Serum markers of inflammation were significantly better in healthy people, which, of course, is obvious [7]:

In addition, healthy lifestyle (OKBN):

– increased levels adiponectin and insulin growth factor binding proteins (IGFBPs);

– significantly reduced levels insulin, insulin-like growth factor 1 (IGF-1, IGF-1), insulin resistance index HOMA, C-reactive protein and interleukin-6, leptin;

– did not change the level of adrenal hormone dehydroepiandrosterone (DHEA) [8]:

Reference values ​​for perfectly healthy people

Based on this, you can about to form our reference values ​​with you:

What to do

If you are a real Homo Sapiens, and not “according to the passport”, i.e. if you lead reasonable lifestyle, then your blood counts (and others), characterizing inflammatory processes, should at least be in the green area of ​​the standard reference values. And even possibly beyond it – in the realm of the optimum.

Parameters that grow with age must be near the lower border of “norms” or be even less.

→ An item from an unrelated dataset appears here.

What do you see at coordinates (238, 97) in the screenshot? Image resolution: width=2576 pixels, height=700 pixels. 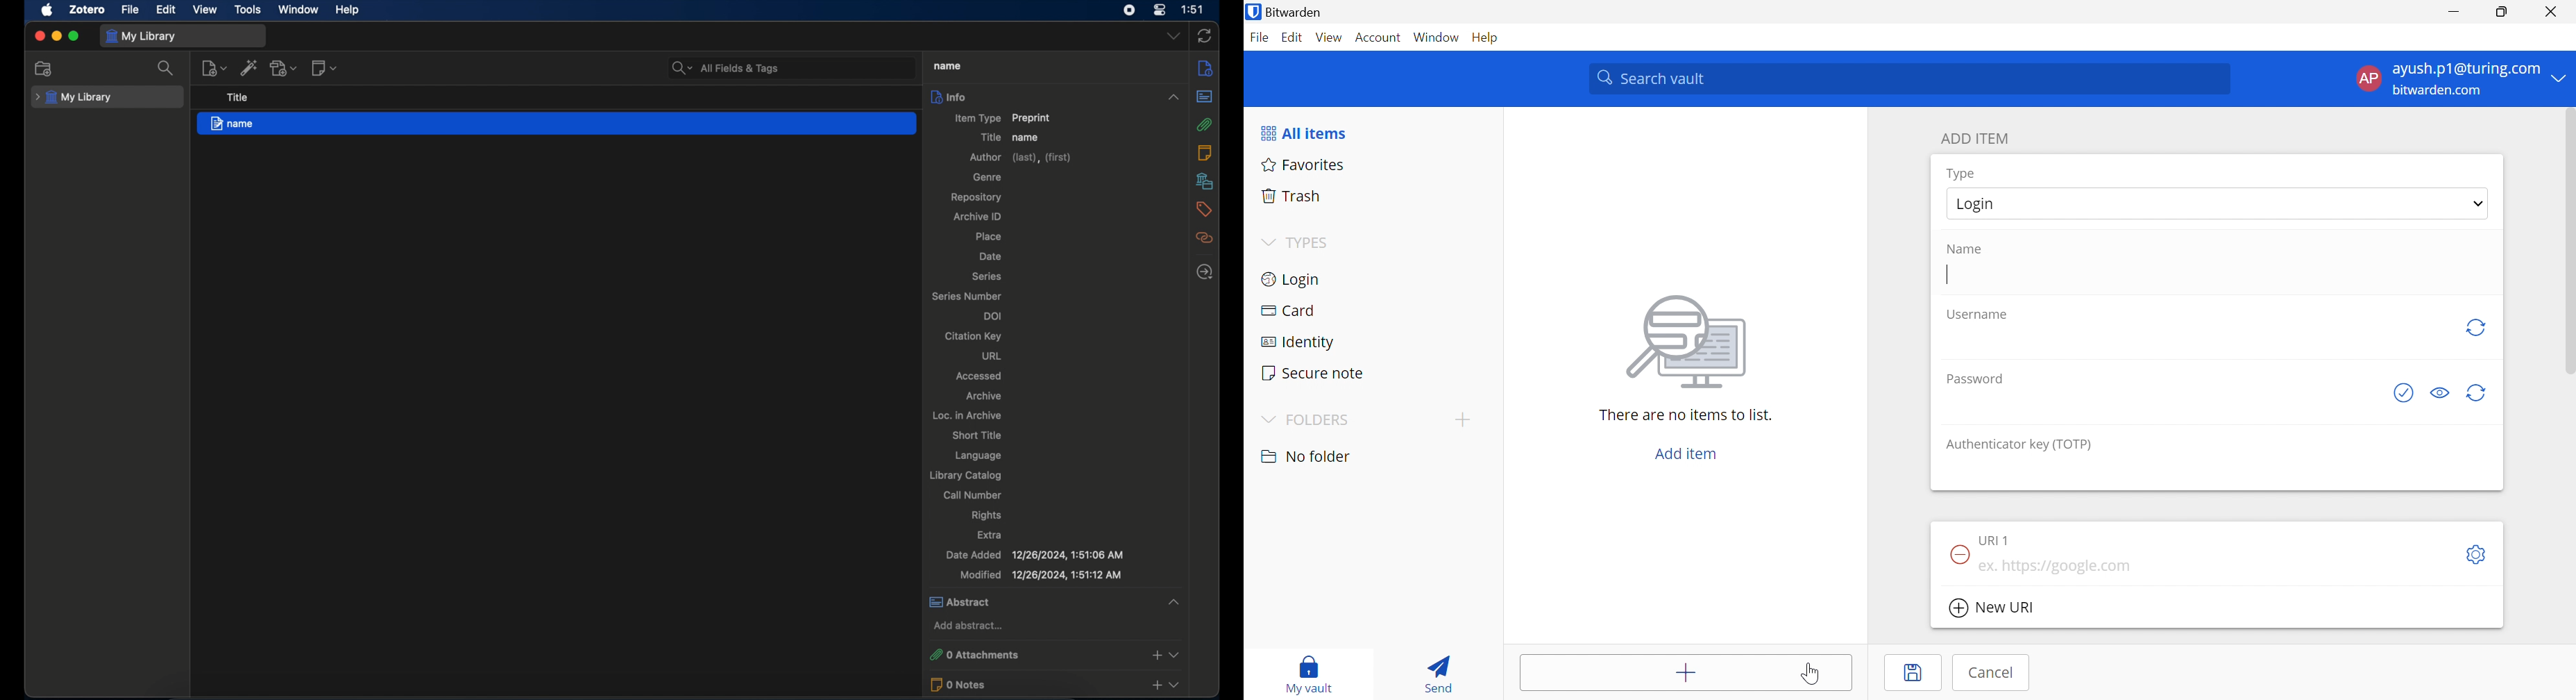 I see `title` at bounding box center [238, 97].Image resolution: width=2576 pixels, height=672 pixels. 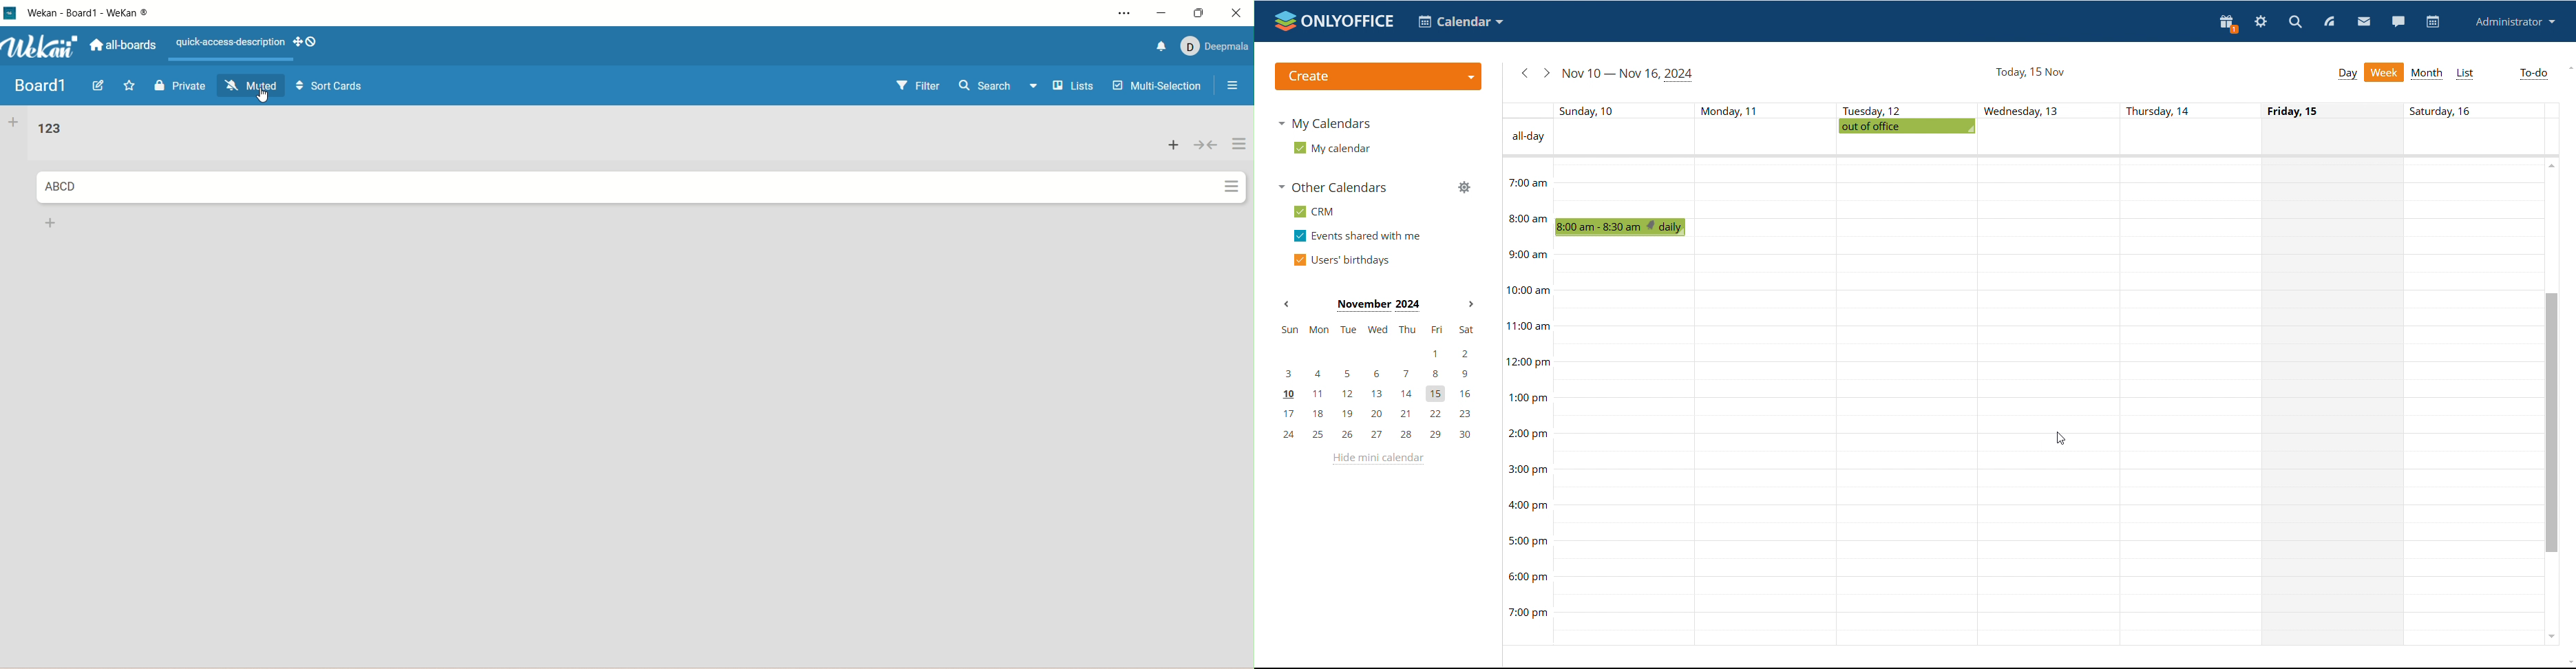 I want to click on logo, so click(x=1335, y=22).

Characteristics that decline over the years should certainly fall into the upper part of the range.

And also, as I already wrote, it makes sense to focus on the indicators of the child’s body, since it is newer and less worn.

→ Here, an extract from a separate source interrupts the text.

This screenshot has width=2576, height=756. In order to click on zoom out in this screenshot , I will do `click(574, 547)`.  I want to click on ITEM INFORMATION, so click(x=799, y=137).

Be healthy, young and happy! Forever.


1. Malfertheiner P, Mégraud F, O’Morain C et al. European Helicobacter and Microbiota Study Group and Consensus panel. Management of Helicobacter pylori infection – the Maastricht V / Florence Consensus Report. Gut. 2017 Jan; 66 (1): 6-30. doi: 10.1136 / gutjnl-2016-312288

2. Contreras NA, Fontana L, Tosti V, Nikolich-Žugich J. Calorie restriction induces reversible lymphopenia and lymphoid organ atrophy due to cell redistribution. Geroscience. 2018 Jun; 40 (3): 279-291. doi: 10.1007 / s11357-018-0022-2.

3. Sebastiani, P., Thyagarajan, B., Sun, F., Schupf, N., Newman, AB, Montano, M. and Perls, TT (2017), Biomarker signatures of aging. Aging Cell 16: 329-338. https: // doi. org / 10.1111 / acel.12557

4. Ruggiero C, Metter EJ, Cherubini A, Maggio M, Sen R, Najjar SS, Windham GB, Ble A, Senin U, Ferrucci L. White blood cell count and mortality in the Baltimore Longitudinal Study of Aging. J Am Coll Cardiol. 2007 May 8; 49 (18): 1841-50. doi: 10.1016 / j.jacc.2007.01.076. PMID: 17481443; PMCID: PMC2646088.

5. Fontana L, Klein S, Holloszy JO, Premachandra BN. Effect of long-term calorie restriction with adequate protein and micronutrients on thyroid hormones. J Clin Endocrinol Metab. 2006 Aug; 91 (8): 3232-5. doi: 10.1210 / jc.2006-0328. Epub 2006 May 23. PMID: 16720655.

6. Fontana L, Meyer TE, Klein S, Holloszy JO. Long-term calorie restriction is highly effective in reducing the risk for atherosclerosis in humans. Proc Natl Acad Sci US A. 2004 Apr 27; 101 (17): 6659-63. doi: 10.1073 / pnas.0308291101. Epub 2004 Apr 19. PMID: 15096581; PMCID: PMC404101.

7. Meyer TE, Kovács SJ, Ehsani AA, Klein S, Holloszy JO, Fontana L. Long-Term Caloric Restriction Ameliorates the Decline in Diastolic Function in Humans. J Am Coll Cardiol (2006) 47: 398-402. 10.1016 / j.jacc.2005.08.069

8. Lettieri-Barbato D, Giovannetti E, Aquilano K. Effects of dietary restriction on adipose mass and biomarkers of healthy aging in human. Aging (Albany NY). 2016 Nov 29; 8 (12): 3341-3355. doi: 10.18632 / aging.101122. PMID: 27899768; PMCID: PMC5270672.